Directions for this task: Please repeat nothing except the lines from the one containing "Image resolution: width=1568" through the end of the records, exactly and without pictures.

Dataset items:

= Beginning of Section =

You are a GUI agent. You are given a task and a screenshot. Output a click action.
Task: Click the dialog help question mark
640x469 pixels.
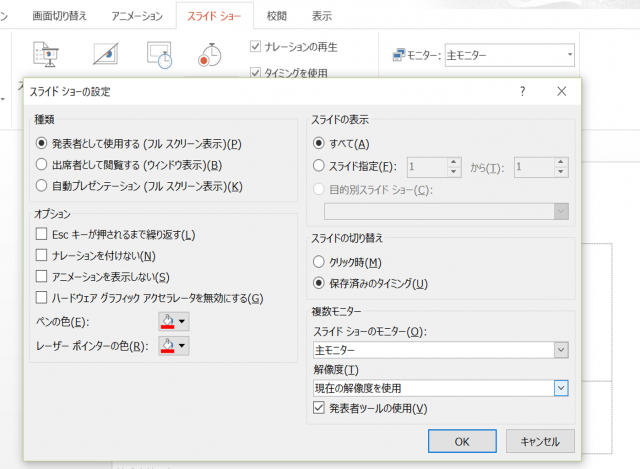point(522,91)

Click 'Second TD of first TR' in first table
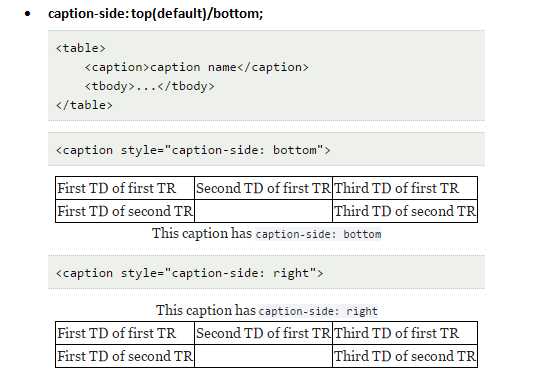click(x=263, y=188)
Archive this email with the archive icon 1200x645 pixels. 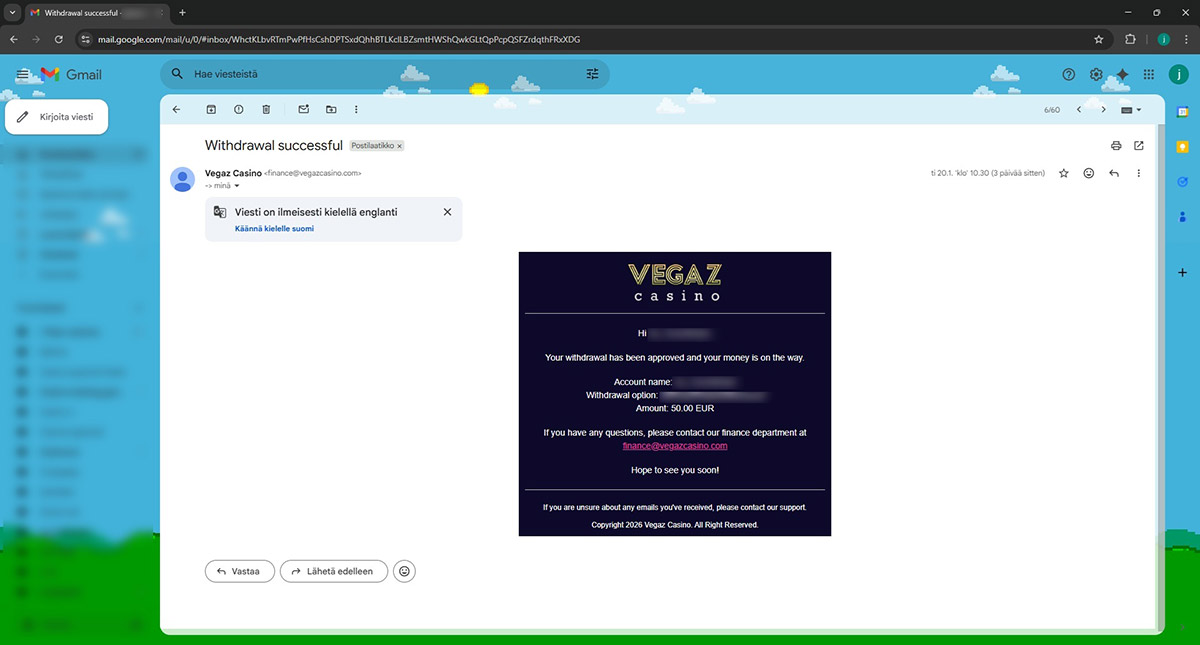click(211, 109)
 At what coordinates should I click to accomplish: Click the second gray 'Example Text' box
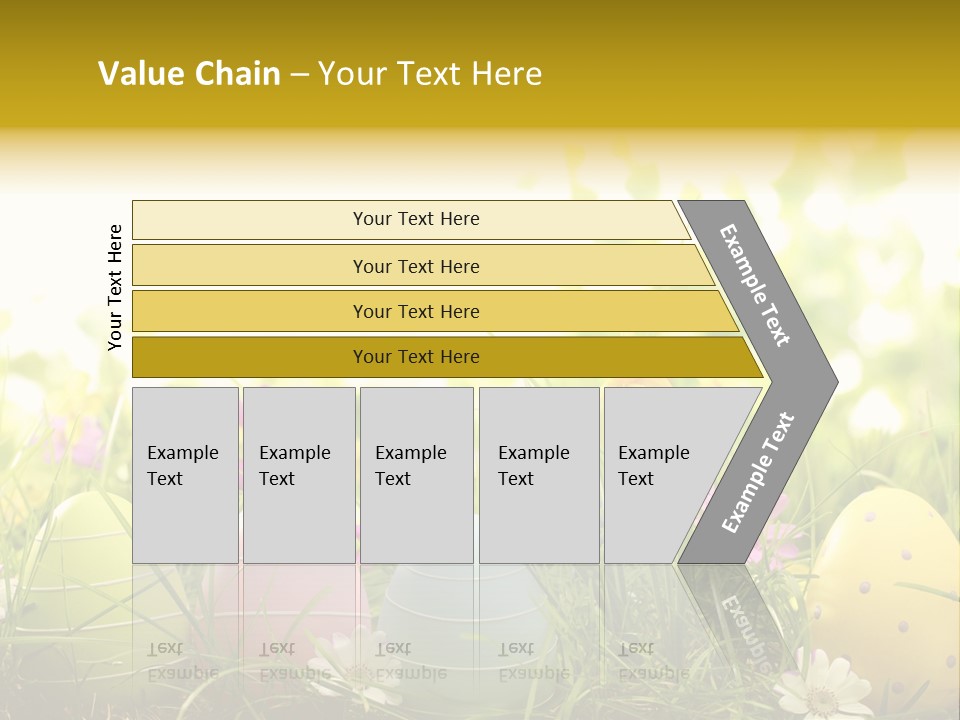[298, 474]
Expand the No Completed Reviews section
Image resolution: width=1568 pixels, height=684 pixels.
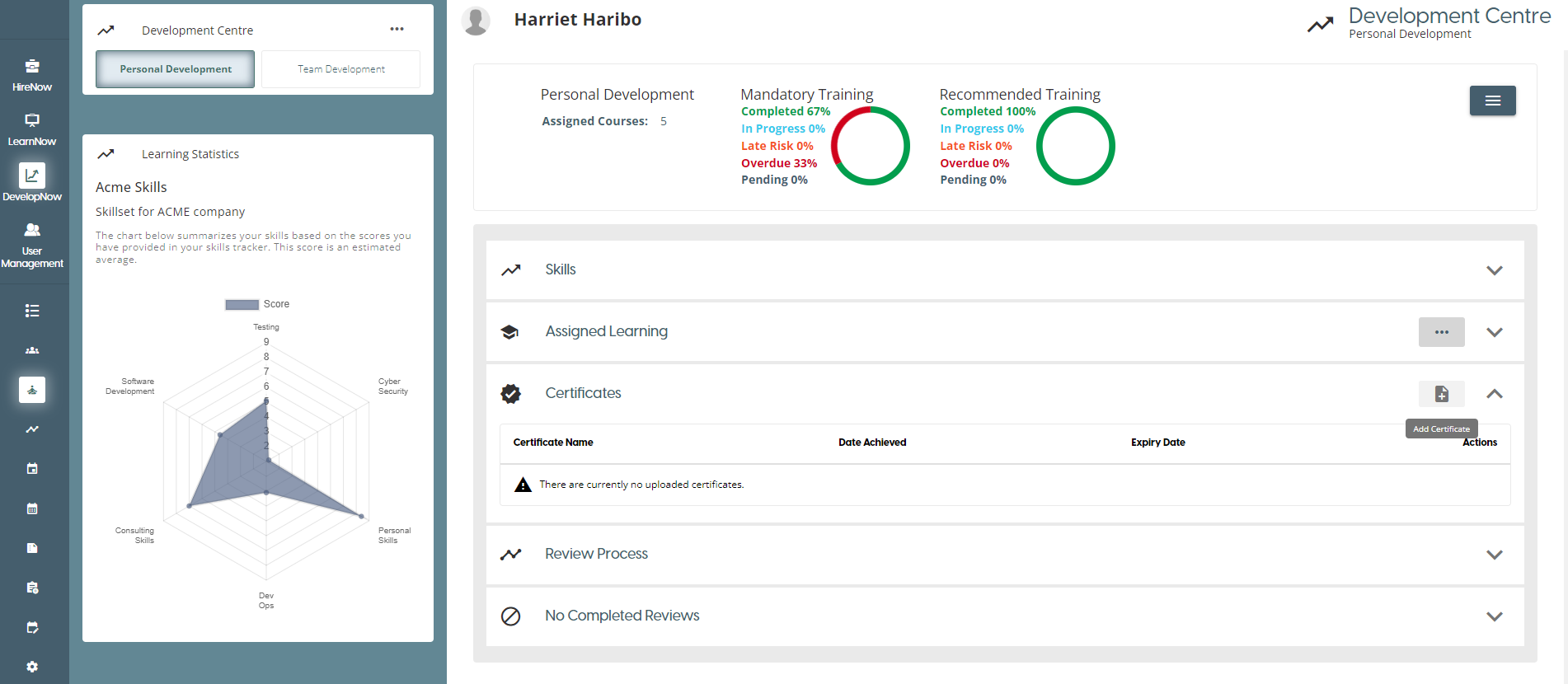[1494, 616]
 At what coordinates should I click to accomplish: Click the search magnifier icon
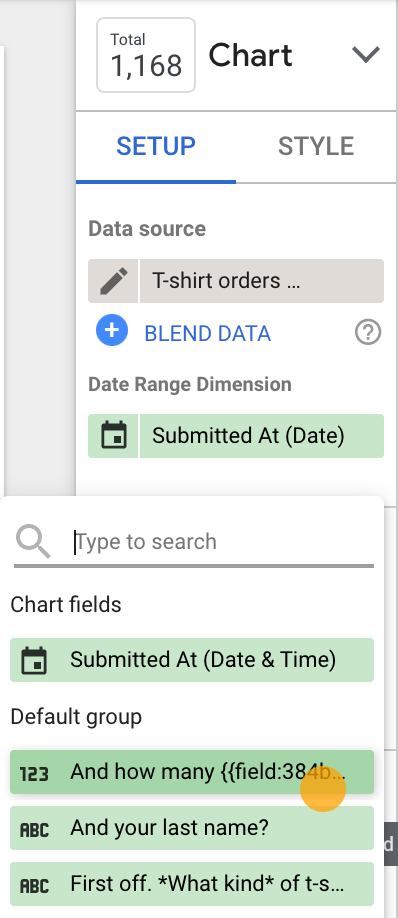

= End of Section =

Result of this task:
Image resolution: width=1568 pixels, height=684 pixels.
[1494, 616]
 At what coordinates should I click to accomplish: Click the search magnifier icon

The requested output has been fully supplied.